Why Freedom Requires Ongoing Struggle
Freedom is not a reward that appears once and stays secure forever. Every major victory opens onto unfinished work, because the systems that produce racism, poverty, war, and exclusion do not disappear on their own. Songs from earlier freedom movements carry this lesson clearly: people have suffered for generations, yet they continue to insist on a different future. That persistence matters because it keeps open possibilities that the present order tries to close.
This long view changes how history is understood. Slavery ended in law, but many of its functions survived through new institutions, especially policing, prisons, and the denial of economic security. Legal segregation was defeated, but racial inequality remained embedded in housing, education, healthcare, and employment. When society treats these earlier victories as the end of the story, it becomes easier to ignore the structures that still punish the same communities.

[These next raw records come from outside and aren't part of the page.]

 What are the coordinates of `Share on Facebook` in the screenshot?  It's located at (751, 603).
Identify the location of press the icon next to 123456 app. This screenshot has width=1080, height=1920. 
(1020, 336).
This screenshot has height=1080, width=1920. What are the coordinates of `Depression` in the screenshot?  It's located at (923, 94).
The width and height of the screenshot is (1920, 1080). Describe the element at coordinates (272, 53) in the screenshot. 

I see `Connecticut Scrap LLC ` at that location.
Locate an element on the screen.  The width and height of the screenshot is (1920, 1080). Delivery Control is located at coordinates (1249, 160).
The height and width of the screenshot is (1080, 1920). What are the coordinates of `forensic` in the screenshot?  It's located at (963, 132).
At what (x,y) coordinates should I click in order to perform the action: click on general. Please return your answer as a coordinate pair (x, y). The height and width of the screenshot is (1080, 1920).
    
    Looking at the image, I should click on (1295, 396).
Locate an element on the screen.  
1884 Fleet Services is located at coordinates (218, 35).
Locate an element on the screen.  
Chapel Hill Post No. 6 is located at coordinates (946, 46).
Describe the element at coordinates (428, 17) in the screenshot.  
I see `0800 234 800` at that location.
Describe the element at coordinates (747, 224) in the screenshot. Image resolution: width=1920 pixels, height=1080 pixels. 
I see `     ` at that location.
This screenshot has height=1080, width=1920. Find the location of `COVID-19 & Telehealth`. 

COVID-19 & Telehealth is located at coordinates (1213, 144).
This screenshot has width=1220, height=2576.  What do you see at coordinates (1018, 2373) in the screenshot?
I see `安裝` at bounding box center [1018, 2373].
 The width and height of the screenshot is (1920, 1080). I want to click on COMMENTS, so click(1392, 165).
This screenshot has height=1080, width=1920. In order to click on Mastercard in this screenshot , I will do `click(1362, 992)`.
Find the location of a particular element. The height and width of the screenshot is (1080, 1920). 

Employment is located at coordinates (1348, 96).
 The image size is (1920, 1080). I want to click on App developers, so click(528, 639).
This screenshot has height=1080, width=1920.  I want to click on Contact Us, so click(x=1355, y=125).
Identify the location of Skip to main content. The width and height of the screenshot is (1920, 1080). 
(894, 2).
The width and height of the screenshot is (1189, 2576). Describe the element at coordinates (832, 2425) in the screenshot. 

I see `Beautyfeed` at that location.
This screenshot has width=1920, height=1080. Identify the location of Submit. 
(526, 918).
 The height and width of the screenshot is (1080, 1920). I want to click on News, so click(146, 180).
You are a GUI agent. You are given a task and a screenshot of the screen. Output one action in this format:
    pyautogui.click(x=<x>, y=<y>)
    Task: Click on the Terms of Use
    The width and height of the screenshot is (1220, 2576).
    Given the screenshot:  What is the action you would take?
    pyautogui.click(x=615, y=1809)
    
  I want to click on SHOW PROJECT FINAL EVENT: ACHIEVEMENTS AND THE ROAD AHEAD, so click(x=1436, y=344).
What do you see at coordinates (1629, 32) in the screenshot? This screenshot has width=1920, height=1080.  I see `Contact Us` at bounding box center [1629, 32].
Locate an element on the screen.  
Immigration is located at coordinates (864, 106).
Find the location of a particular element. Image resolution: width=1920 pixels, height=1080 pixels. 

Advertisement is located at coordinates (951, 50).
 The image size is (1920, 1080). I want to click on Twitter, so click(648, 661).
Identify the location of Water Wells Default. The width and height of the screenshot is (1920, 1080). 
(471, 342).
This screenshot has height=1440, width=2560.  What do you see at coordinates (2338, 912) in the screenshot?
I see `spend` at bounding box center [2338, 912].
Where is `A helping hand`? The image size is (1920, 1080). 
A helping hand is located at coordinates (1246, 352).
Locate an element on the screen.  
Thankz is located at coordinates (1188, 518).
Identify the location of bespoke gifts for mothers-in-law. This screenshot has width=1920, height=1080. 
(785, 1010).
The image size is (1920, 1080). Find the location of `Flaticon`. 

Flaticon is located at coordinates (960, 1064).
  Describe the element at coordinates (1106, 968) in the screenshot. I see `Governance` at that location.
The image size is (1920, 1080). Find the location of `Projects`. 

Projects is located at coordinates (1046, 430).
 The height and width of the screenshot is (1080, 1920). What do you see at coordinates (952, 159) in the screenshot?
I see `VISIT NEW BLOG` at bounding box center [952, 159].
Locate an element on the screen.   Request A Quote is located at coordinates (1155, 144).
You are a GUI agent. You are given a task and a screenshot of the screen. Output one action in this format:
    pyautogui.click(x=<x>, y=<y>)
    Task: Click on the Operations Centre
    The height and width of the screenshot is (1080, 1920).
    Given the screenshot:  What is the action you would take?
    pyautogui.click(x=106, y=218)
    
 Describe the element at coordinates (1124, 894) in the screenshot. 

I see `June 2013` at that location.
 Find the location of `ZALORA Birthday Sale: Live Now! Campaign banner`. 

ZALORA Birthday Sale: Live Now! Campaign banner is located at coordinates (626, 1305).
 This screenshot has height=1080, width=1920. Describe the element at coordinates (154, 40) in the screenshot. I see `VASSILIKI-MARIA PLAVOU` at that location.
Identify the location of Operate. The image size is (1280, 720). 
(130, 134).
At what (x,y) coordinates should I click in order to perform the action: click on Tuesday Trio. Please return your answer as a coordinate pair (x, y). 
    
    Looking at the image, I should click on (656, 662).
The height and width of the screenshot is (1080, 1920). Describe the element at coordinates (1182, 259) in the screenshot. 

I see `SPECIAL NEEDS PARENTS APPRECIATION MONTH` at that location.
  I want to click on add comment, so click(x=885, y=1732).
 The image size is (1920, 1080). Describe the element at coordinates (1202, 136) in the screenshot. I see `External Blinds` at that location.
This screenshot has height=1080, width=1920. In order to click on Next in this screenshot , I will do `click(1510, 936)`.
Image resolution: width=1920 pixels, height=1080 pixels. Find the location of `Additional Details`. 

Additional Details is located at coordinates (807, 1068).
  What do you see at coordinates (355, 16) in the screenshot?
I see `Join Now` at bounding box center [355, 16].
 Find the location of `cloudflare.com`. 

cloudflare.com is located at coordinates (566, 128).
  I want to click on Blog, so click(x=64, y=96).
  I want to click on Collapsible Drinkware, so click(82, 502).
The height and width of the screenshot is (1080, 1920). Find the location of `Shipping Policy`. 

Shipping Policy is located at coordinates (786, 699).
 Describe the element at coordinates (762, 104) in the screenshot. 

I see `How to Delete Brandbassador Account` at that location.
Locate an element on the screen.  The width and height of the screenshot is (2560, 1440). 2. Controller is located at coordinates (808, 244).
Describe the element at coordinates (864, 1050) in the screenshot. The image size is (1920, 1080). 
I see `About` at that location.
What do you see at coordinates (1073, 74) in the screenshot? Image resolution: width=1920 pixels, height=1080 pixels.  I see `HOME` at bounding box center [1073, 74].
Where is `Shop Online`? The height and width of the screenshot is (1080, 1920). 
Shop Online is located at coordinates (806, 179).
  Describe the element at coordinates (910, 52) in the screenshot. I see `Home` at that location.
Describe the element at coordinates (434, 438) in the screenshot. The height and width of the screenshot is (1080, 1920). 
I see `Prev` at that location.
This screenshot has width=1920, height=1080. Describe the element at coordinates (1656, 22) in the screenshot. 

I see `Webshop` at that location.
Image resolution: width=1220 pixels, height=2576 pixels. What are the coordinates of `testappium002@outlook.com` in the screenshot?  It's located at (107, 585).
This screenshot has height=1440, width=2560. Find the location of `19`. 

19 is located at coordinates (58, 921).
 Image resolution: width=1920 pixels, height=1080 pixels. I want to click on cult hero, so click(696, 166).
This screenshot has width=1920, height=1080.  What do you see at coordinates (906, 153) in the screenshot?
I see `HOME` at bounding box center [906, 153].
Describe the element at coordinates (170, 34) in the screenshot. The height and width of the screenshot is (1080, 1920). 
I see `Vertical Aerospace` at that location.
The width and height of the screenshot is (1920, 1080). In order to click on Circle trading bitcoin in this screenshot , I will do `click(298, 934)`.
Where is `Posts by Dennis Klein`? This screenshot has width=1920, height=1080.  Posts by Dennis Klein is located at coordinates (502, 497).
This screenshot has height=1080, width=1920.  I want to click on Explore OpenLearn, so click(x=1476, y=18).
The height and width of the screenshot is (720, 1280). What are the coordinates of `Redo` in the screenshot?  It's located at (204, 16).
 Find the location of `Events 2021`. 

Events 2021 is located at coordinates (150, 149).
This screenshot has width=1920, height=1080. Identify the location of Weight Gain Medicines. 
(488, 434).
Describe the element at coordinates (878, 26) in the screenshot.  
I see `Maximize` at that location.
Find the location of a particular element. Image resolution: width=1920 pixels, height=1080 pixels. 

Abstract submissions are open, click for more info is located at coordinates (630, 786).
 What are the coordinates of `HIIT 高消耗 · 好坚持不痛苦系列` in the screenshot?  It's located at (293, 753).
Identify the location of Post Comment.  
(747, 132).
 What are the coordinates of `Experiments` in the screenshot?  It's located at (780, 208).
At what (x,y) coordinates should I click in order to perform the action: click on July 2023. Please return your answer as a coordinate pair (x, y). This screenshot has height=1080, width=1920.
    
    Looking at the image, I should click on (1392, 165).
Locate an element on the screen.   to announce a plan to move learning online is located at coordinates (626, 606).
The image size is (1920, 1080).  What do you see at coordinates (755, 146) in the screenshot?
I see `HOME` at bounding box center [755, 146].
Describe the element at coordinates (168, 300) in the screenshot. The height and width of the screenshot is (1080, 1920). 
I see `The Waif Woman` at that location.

The same problem appears when symbolic milestones are mistaken for transformation. The election of a Black president encouraged many people to believe the United States had moved beyond racism, yet Black communities continued to face police violence, poverty, and imprisonment at staggering levels. Representation at the top did not change the daily reality for millions of people. A change in image without a change in structure leaves the deepest problems untouched.
This unfinished history also explains why current struggles feel so urgent. The killings of Black people by police and vigilantes are not isolated tragedies, but part of a longer chain that reaches back to slave patrols, colonial conquest, and state-sanctioned terror. Seeing that continuity makes it harder to accept comforting myths about progress. It also makes clear why freedom must be defended and expanded again and again.